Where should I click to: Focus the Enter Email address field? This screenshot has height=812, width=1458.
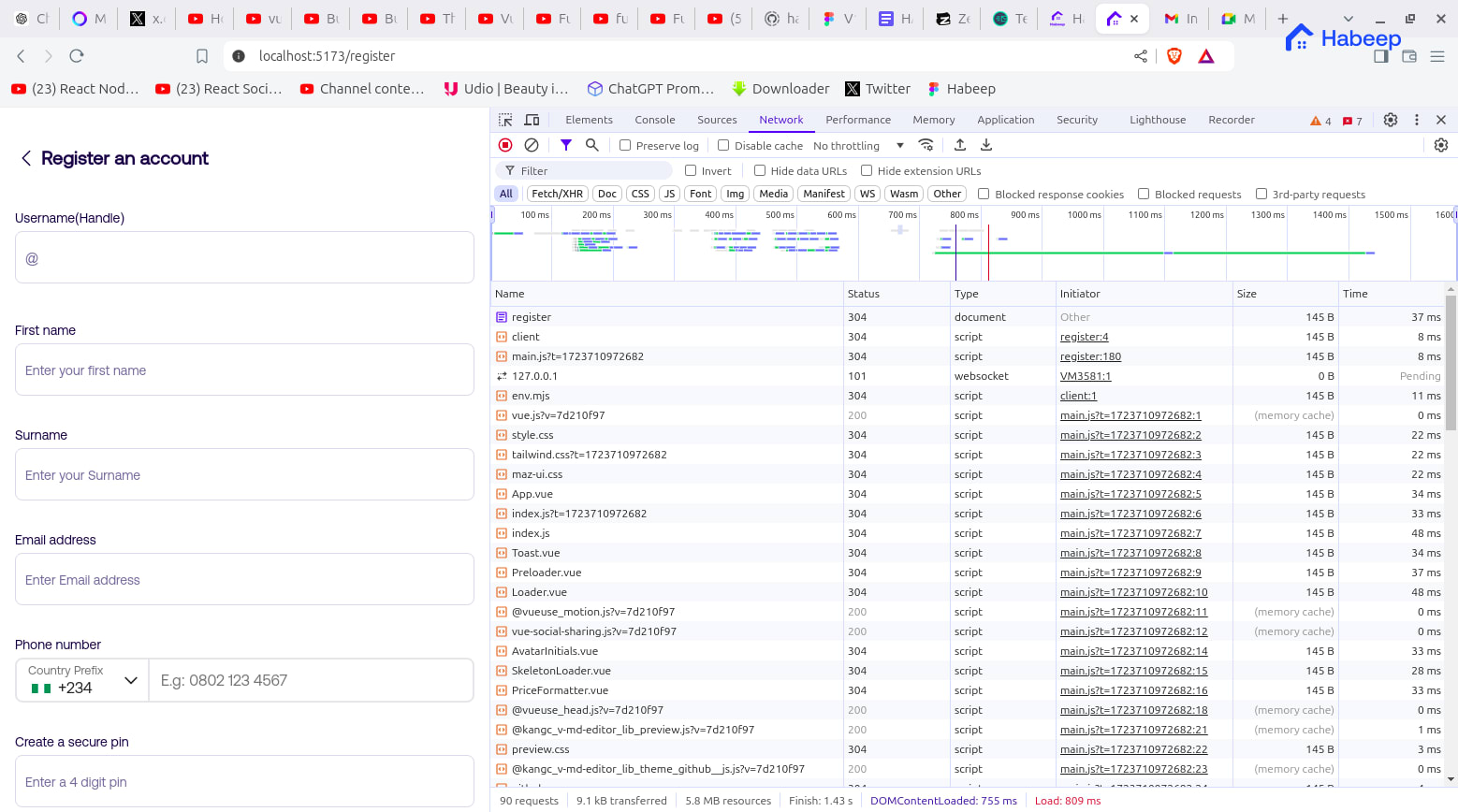pyautogui.click(x=244, y=580)
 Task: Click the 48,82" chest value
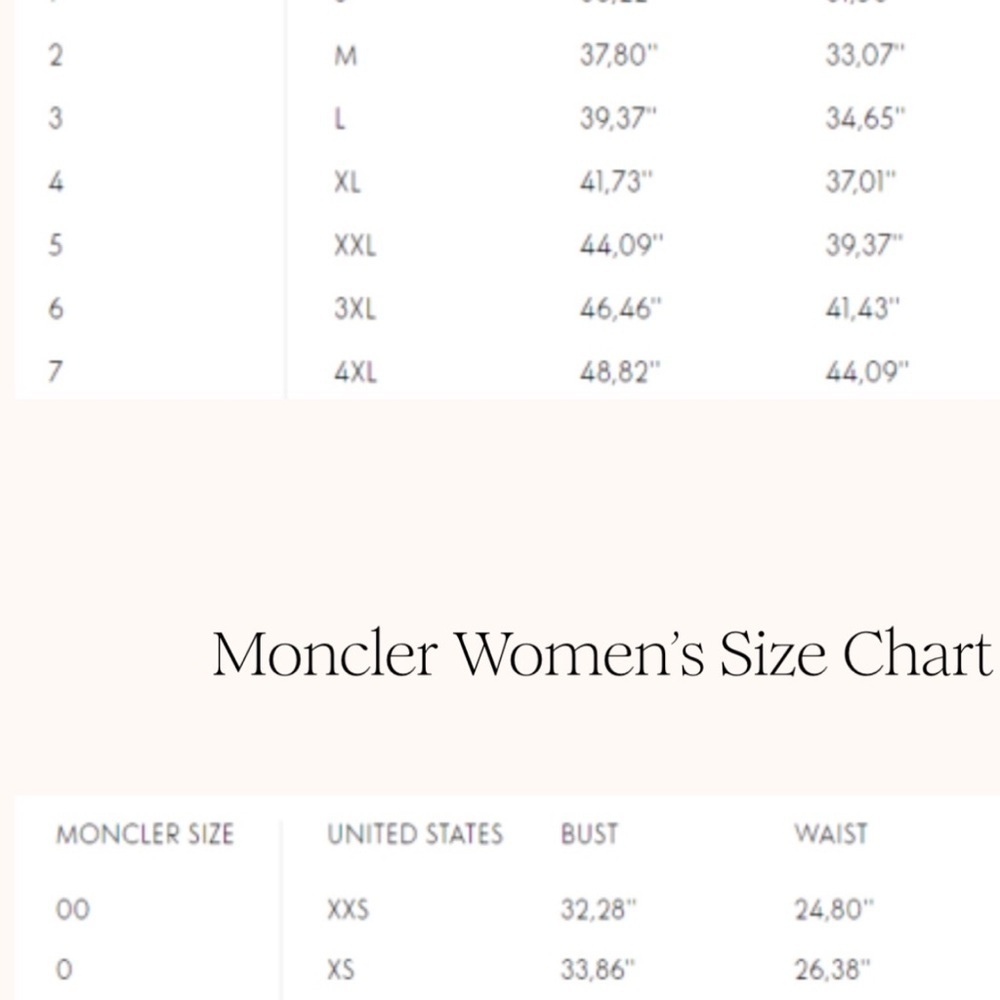point(621,371)
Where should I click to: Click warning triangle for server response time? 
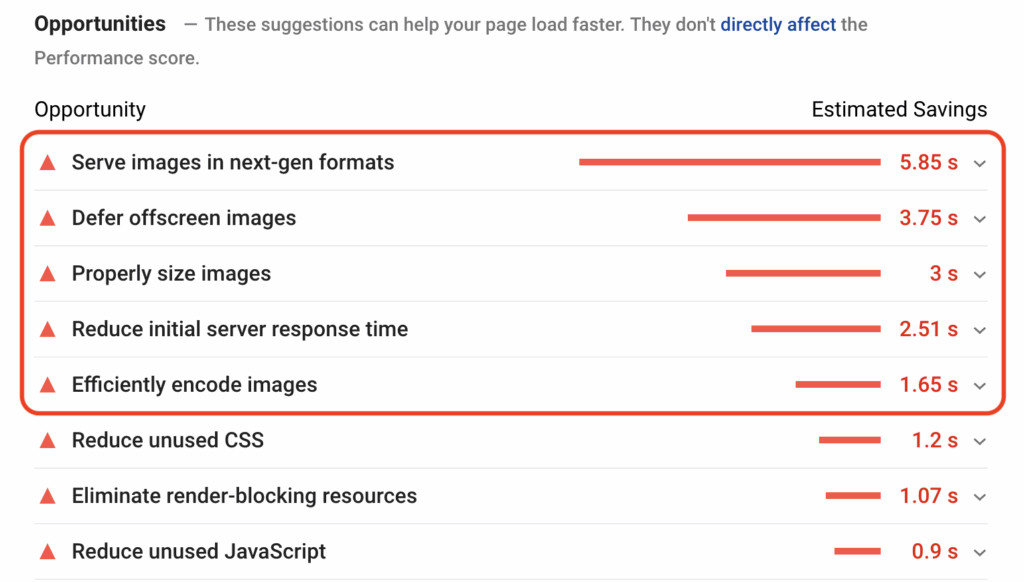[47, 329]
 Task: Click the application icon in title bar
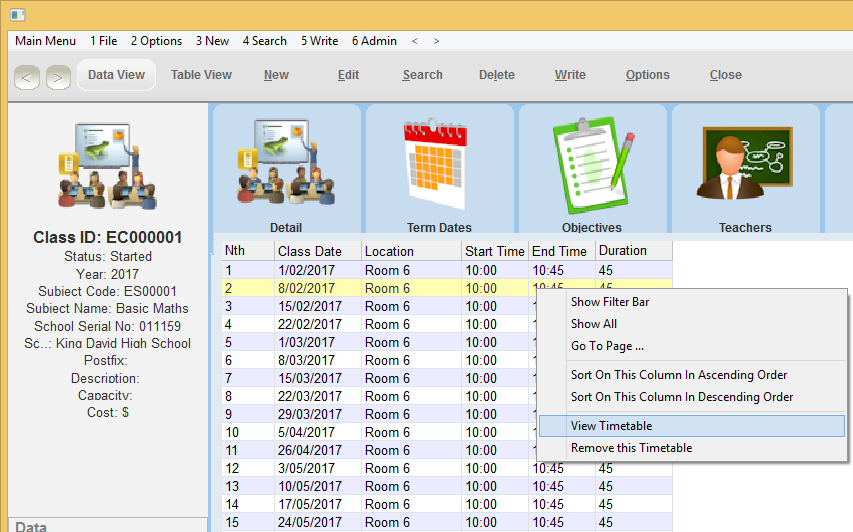17,14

What the task asks:
The answer should be the records above, unchanged, with the pictures omitted.

Result of this task:
Where should I click to: Focus the Enter Email address field? This screenshot has height=812, width=1458.
pyautogui.click(x=244, y=580)
 Task: Click the 48,82" chest value
point(621,371)
Where should I click to: Click warning triangle for server response time? 
[47, 329]
 Task: Click the application icon in title bar
17,14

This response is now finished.